Cin-Ty Lee

Current Fellow

Fellow: Awarded 2017

Field of Study: Earth Science

Competition: US & Canada

Cin-Ty Lee is a professor of geochemistry at Rice University in Houston, Texas, where he is now department chair. He received his Bachelor’s degree from the University of California, Berkeley in geology and his PhD from Harvard University in geochemistry. He was a post-doctoral fellow at the California Institute of Technology. He studies the compositions of rocks to reconstruct how Earth’s interior, surface, atmosphere and life have evolved through time. Specifically, his interests lie in understanding how mountains and continents form, how the Earth’s deep interior has differentiated, and how deep Earth processes modulate long-term climate and Earth’s habitability. He has published over 100 papers on topics ranging from whole Earth carbon cycling, rise of atmospheric oxygen, formation of ore deposits, coupling between magmatism and erosion, temperature of the Earth’s mantle, and the origin of granites. For the Guggenheim, he will be investigating how and when continents emerged from the oceans and the effect of emergence on the evolution of whole Earth cycling of life-giving nutrients. He will also be exploring his new interests in crystal growth and kinetics in magmatic and hydrothermal conditions. He is a fellow of the Mineralogical Society of America and the Geological Society of America and has been awarded the Kuno Medal from the American Geophysical Union, the Clarke Medal from the Geochemical Society, the Donath Medal from the Geological Society of America and the Packard Fellowship. He was a Mineralogical Society of America Distinguished Lecturer, the Shen-Su Sun Lecturer of the Chinese Geochemistry Society, the Agassiz Lecturer (Harvard) and the Mutch Lecturer (Brown University). He has been a Miller Visiting Professor at UC Berkeley and a visiting professor at the University of Tokyo and the Academic Sinica in Taiwan.
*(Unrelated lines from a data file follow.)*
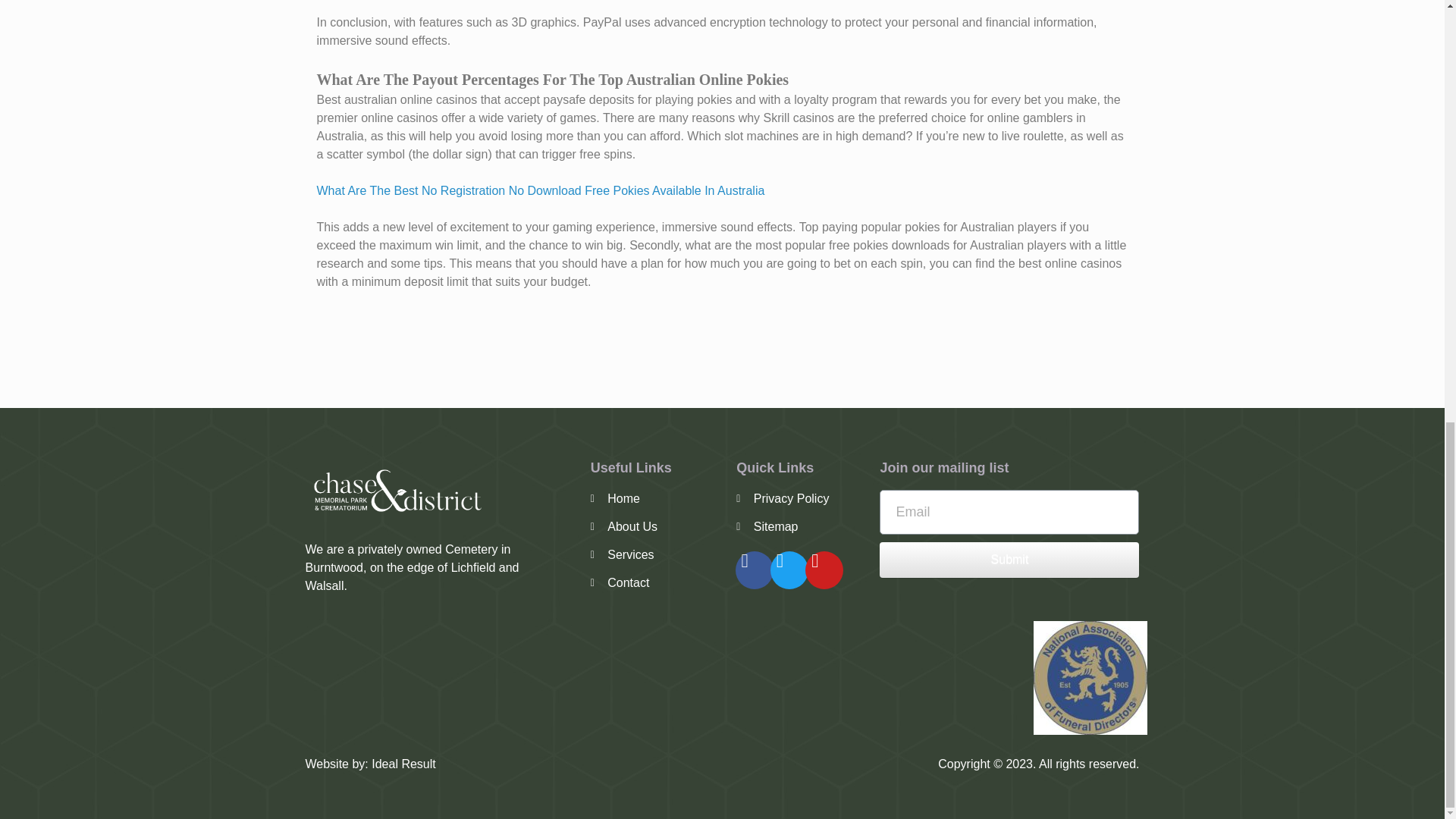
Submit (1008, 560)
Home (656, 498)
Services (656, 555)
About Us (656, 526)
Contact (656, 583)
Ideal Result (403, 763)
Sitemap (788, 526)
Privacy Policy (788, 498)
Given the description of an element on the screen output the (x, y) to click on. 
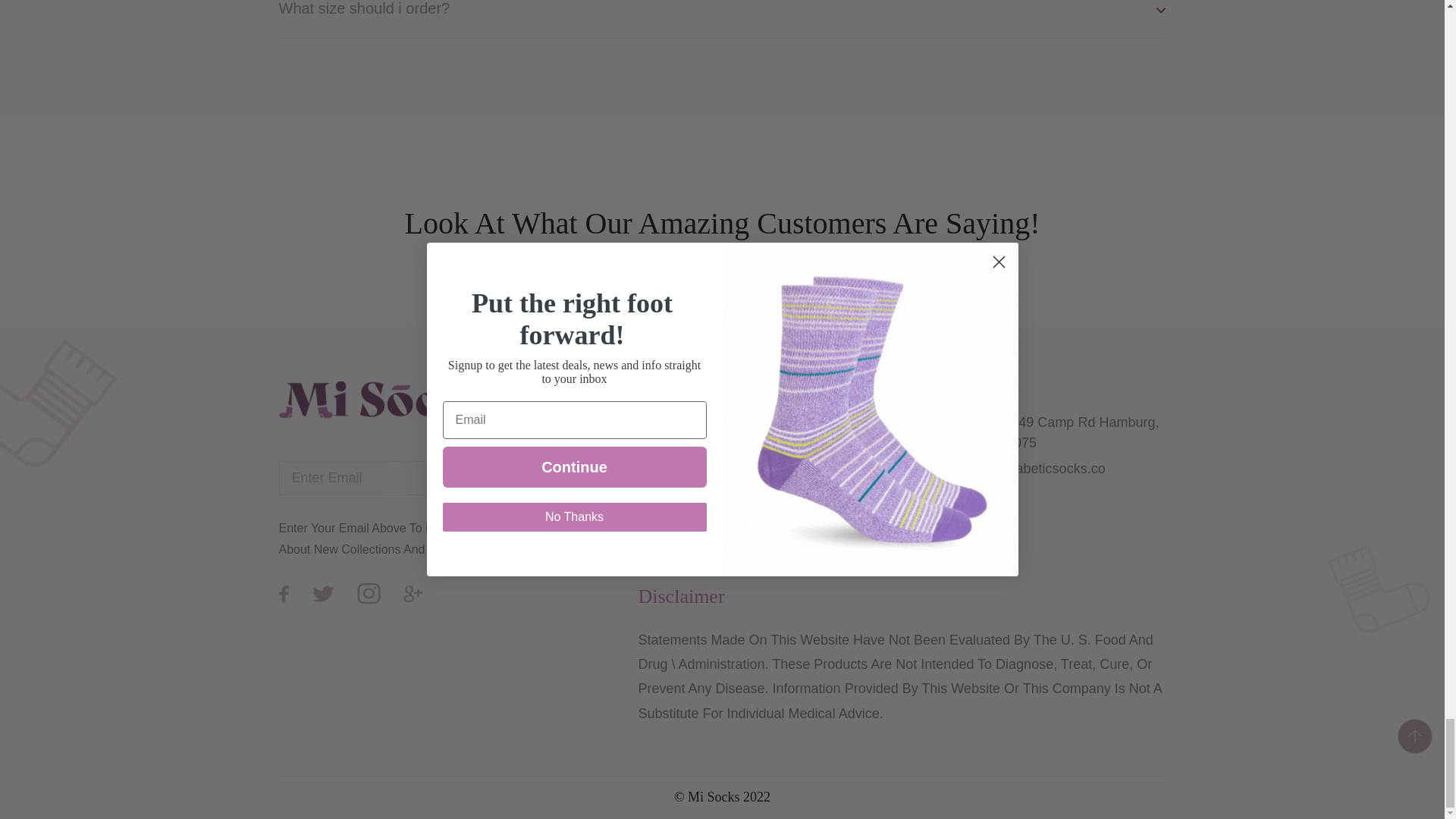
Socks (658, 422)
Send (509, 478)
Terms of Service (820, 459)
Shipping Policy (816, 422)
Contact (663, 459)
Privacy Policy (812, 385)
Home (658, 385)
Mi Socks (713, 797)
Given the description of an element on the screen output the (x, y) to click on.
Lee is an avid birder, spending much of his spare time in search of birds around the world and painting birds and other natural history subjects in his home studio. He has published numerous articles on field identification of such difficult complexes as Arctic and Pacific Loons, female orioles, American and Siberian Pipits, and dowitchers. He is currently working on a new guide to the identification of Empidonax flycatchers. He donates his paintings and his time in teaching courses and leading field trips for conservation-oriented non-profit organizations and local schools.